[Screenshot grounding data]
# # # # # # #

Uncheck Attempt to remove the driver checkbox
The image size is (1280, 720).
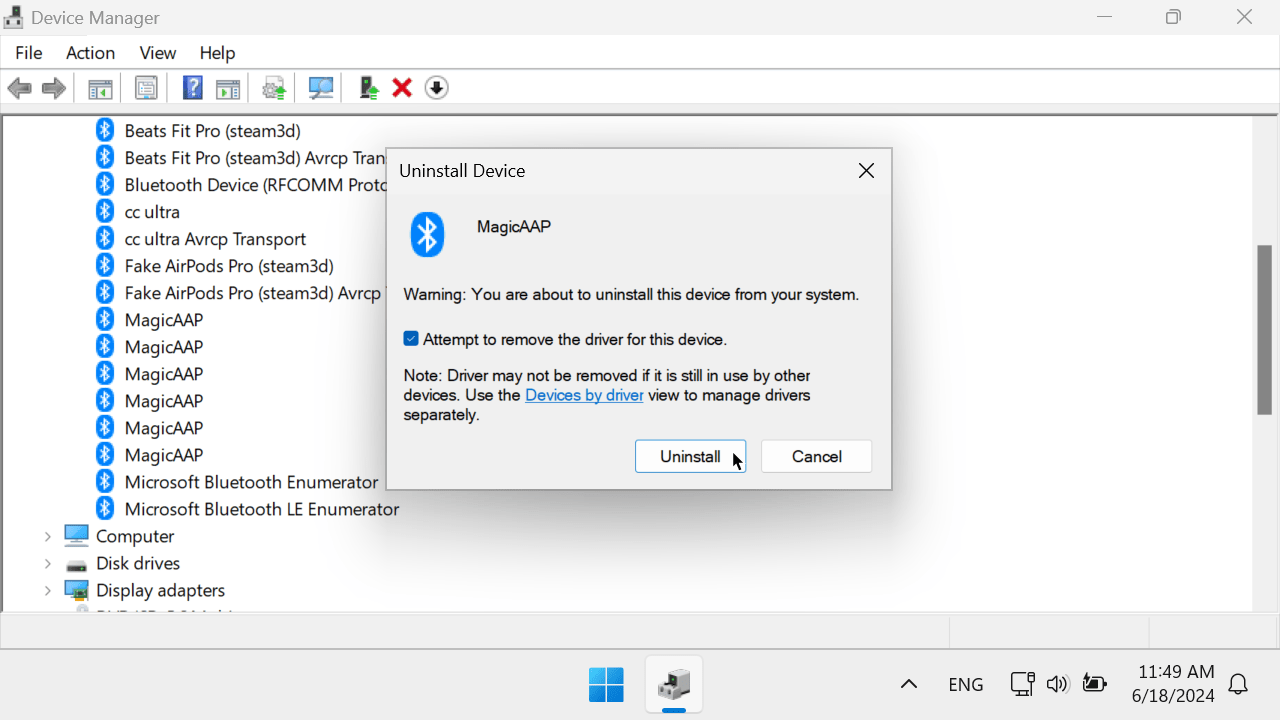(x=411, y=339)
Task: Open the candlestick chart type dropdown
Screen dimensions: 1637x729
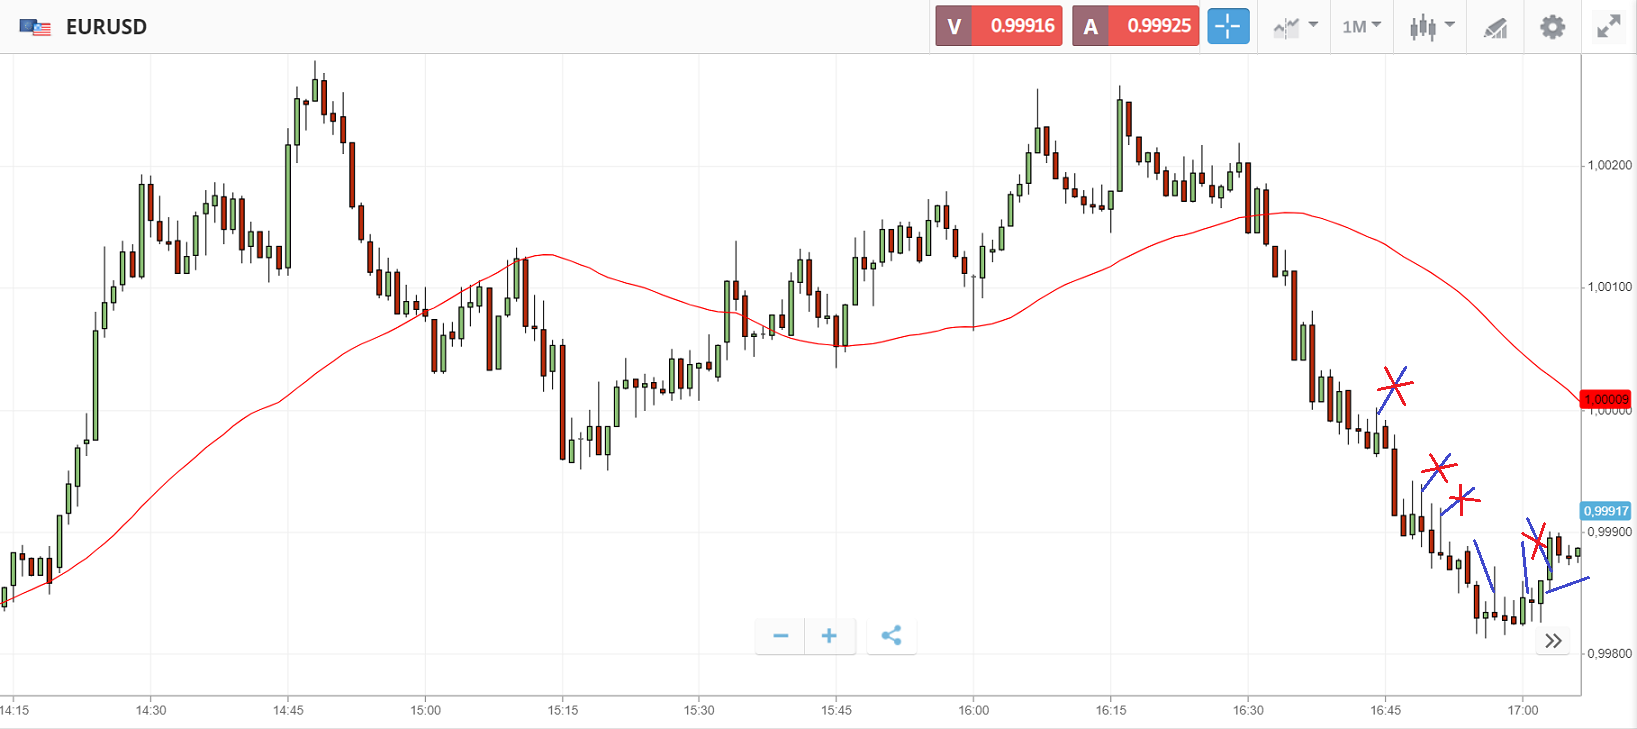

# # # # # # #

Action item: Leave every picture out and retype exactly the lines of the records above from the one holding "The image size is (1280, 720)." through the last, both ends included and nothing besides.

Task solution:
The image size is (1280, 720).
(x=411, y=339)
Task: Open the candlestick chart type dropdown
Screen dimensions: 1637x729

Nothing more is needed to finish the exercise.